Over the past 15 years since the doctor of audiology (AuD) degree was adopted nationally, it has become clear that many systemic problems with the externship model exist and need to be urgently addressed. For example, in the stakeholder survey conducted by ACAE in 2013–2014, students, faculty, and clinicians all reported large gaps between classroom and clinical training. The externship is too often inadequately supervised and lacking in quality and breadth of experiences. 

A survey of 64 AuD programs, undertaken by the American Academy of Audiology (Academy) Education Committee in 2009, revealed deficits in academic training to prepare students for clinical experiences. Faculty identified areas in which expertise was lacking for many areas of practice including cochlear implants, vestibular assessments and rehabilitation, business, tinnitus and hearing conservation, medical audiology, pharmacology and others. Many issues related to the fourth-year externships were identified, yet the majority of faculty advised retaining the fourth-year clinical year prior to graduation.

All students of audiology need to master high levels of clinical integration and best practice during their entry-level education. Clinical education must be consistent in programs across the United States and equal in quality to its counterpart, didactic education. Now, massive changes are taking place in education, health-care models and technology, and also student tuition, that audiology must be prepared to embrace. Attempting to “catch-up” and fix the education model of the past will not work for these fundamental shifts in health-care delivery and university education.  

For improvements to occur, current models should be examined with regard to future needs. A critical outcome would be to determine organized steps on how to create clear pathways for future education and training needs.

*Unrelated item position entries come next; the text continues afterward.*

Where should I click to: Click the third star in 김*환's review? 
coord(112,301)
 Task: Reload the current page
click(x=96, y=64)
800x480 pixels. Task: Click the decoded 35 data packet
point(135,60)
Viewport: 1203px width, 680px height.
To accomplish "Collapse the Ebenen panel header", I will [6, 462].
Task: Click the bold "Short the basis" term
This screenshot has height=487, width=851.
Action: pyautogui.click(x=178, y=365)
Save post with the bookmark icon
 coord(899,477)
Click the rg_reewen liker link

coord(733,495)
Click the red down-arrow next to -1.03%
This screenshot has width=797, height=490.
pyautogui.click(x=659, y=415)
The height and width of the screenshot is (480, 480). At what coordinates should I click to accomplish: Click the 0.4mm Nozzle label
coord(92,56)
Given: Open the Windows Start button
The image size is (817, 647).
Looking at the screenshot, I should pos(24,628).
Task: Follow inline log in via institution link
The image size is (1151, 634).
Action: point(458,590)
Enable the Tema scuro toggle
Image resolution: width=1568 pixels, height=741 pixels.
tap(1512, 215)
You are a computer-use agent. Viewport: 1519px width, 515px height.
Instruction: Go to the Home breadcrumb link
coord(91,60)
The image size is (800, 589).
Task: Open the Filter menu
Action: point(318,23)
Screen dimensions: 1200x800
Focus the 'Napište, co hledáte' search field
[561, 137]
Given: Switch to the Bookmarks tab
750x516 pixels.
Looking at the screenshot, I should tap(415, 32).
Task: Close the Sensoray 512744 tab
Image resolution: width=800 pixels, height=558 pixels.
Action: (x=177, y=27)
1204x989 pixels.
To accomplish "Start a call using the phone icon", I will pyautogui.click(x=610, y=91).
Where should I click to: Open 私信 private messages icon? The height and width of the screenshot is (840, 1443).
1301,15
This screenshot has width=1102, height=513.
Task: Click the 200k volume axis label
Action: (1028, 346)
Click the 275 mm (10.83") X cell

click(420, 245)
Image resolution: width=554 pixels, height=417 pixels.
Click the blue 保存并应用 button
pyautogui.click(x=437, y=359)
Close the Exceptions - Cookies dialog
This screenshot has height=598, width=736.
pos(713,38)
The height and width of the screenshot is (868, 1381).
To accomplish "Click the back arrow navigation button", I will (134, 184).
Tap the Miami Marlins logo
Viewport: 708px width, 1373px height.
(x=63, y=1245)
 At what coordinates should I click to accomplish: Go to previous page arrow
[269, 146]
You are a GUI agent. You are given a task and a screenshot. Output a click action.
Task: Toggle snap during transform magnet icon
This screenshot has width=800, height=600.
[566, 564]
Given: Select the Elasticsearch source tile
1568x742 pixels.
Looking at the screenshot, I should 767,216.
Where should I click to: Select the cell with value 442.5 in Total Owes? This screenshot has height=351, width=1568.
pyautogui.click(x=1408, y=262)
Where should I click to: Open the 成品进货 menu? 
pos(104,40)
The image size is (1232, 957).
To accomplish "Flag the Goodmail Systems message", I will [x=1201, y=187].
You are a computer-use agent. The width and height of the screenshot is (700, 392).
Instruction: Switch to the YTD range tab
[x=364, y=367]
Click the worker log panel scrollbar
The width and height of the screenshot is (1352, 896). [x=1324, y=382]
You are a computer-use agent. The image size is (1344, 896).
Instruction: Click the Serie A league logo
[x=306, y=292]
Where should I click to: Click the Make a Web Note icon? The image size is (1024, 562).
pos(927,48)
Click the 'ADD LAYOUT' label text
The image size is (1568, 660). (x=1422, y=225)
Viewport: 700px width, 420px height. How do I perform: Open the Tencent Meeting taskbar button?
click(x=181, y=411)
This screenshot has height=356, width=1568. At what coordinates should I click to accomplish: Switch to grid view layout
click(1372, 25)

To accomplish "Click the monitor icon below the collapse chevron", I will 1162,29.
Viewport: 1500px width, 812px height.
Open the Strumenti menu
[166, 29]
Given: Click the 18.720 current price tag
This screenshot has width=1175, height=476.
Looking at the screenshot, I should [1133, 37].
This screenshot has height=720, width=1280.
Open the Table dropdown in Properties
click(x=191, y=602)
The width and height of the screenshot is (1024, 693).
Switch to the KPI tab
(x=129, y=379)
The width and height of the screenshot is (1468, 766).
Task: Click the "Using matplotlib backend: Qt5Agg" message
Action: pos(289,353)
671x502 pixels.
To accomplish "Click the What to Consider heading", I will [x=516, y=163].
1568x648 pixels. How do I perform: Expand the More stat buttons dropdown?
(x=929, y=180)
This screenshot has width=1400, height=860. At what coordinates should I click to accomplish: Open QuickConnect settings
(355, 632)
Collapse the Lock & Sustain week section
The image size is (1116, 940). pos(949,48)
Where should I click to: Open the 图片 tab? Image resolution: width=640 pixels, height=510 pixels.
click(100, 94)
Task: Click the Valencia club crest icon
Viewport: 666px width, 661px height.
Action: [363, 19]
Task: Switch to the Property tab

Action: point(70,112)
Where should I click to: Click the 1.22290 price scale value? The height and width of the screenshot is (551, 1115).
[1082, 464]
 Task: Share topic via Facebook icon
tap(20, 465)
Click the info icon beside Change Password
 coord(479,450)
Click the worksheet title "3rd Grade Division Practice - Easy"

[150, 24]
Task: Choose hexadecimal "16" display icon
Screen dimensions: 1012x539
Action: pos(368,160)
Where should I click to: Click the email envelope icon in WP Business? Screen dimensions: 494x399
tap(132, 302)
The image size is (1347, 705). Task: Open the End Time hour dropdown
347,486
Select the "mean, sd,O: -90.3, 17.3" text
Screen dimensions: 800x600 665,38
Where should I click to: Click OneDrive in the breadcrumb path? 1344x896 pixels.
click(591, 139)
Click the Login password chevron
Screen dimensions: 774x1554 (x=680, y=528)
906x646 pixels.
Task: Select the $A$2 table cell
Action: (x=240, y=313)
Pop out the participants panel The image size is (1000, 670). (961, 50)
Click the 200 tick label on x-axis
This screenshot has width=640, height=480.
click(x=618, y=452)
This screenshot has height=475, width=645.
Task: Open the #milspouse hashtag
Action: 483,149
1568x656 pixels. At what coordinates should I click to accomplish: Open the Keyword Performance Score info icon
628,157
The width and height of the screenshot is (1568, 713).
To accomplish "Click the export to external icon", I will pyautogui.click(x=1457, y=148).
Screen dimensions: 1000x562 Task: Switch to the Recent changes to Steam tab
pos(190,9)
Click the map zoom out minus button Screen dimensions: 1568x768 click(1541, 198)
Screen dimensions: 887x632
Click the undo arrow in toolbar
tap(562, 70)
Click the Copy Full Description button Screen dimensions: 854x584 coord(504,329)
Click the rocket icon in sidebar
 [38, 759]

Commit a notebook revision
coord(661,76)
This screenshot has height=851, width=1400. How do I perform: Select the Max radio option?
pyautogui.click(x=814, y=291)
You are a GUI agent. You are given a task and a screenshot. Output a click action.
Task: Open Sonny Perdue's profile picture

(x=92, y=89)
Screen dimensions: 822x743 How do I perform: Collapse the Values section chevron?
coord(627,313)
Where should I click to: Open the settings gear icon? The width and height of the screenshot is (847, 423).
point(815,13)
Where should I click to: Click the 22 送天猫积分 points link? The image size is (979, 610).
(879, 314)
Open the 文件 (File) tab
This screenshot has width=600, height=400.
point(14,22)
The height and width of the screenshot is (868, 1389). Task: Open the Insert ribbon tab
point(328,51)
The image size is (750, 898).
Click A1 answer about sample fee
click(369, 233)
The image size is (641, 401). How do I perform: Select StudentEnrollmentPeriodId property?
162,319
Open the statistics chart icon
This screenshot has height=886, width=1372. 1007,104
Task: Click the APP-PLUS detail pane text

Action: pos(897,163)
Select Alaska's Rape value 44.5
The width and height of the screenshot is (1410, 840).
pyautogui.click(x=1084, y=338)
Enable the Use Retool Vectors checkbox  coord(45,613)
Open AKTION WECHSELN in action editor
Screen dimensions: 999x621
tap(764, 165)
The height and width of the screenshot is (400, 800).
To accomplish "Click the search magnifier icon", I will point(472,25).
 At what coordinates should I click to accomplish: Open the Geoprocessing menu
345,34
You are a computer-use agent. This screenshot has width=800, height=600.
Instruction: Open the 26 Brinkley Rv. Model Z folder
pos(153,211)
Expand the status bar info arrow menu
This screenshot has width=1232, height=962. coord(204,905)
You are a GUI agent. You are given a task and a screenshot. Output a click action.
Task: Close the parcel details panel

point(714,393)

ACAE maintained from its start in 2003, that the didactic and clinical aspects of audiology education must be integrated seamlessly and consistently throughout AuD programs. The clinical aspect of education is at least 25 percent of the curriculum. It is the responsibility of the entire education community to assure that this portion of the curriculum is well-organized, designed, and implemented by the university programs partnering with clinical sites. Integrated learning should be a commitment made to students at the beginning of their educational career as well as to the profession, keeping the end goal in mind that competent graduates would be ready to begin professional practice across the scope of audiology.  

A solution that has been incubating for the past few years is the development of a program that would review clinical sites for externships. A task force was created in 2016 to study this possibility in depth. Coordinated externship reviewing would be an opportunity to organize a national system that offers consistent clinical experiences. Although not necessarily the same, these clinical experiences would give students similar, quality exposures covering areas across the scope of practice.  

This is a consistent theme running through ACAE’s 2016 standards that states, “Accreditation assures communities of interest that graduates will be able to function according to the national scope of practice, as defined by the profession.” It clearly means that knowledge, skill, and ability must be thoroughly integrated into a clinical doctoral degree encompassed within the university program and its clinical affiliates.   

With these ideas in mind, the task force proposed four fundamental purposes for this program as follows:

  1. To review clinical sites used in clinical education for the purpose of promoting excellence in clinical externship experiences.
  2. To support the need for evidence-based outcomes measures in audiology.
  3. To promote training of clinical preceptors.
  4. To provide an infrastructure for the application and evaluation process of clinical externs from AuD programs.

If all of these purposes were met, there would be an AuD degree that meshed the didactic and clinical aspects of education. Graduating students would be prepared to practice audiology in today’s health-care environment. Simultaneously, academic programs would be in compliance with the 2016 ACAE standards stating “…programs must now demonstrate how their students have a working knowledge of all competencies as well as the ability to incorporate them into practice”. 

A second part of the solution is a common application process for students. Once clinical sites are reviewed, students could apply to different sites. Some of the benefits would include the efficiencies related to finding a site, the assurance that each site would have undergone a review and evaluation appropriate for training/educating students and the ability for students to keep track of their clinical education, including resume, record of clinical experiences, student essay, transcripts and recommendation forms.  The realization of this organized effort would also be keenly appreciated by university program faculty, administrators and clinical preceptors.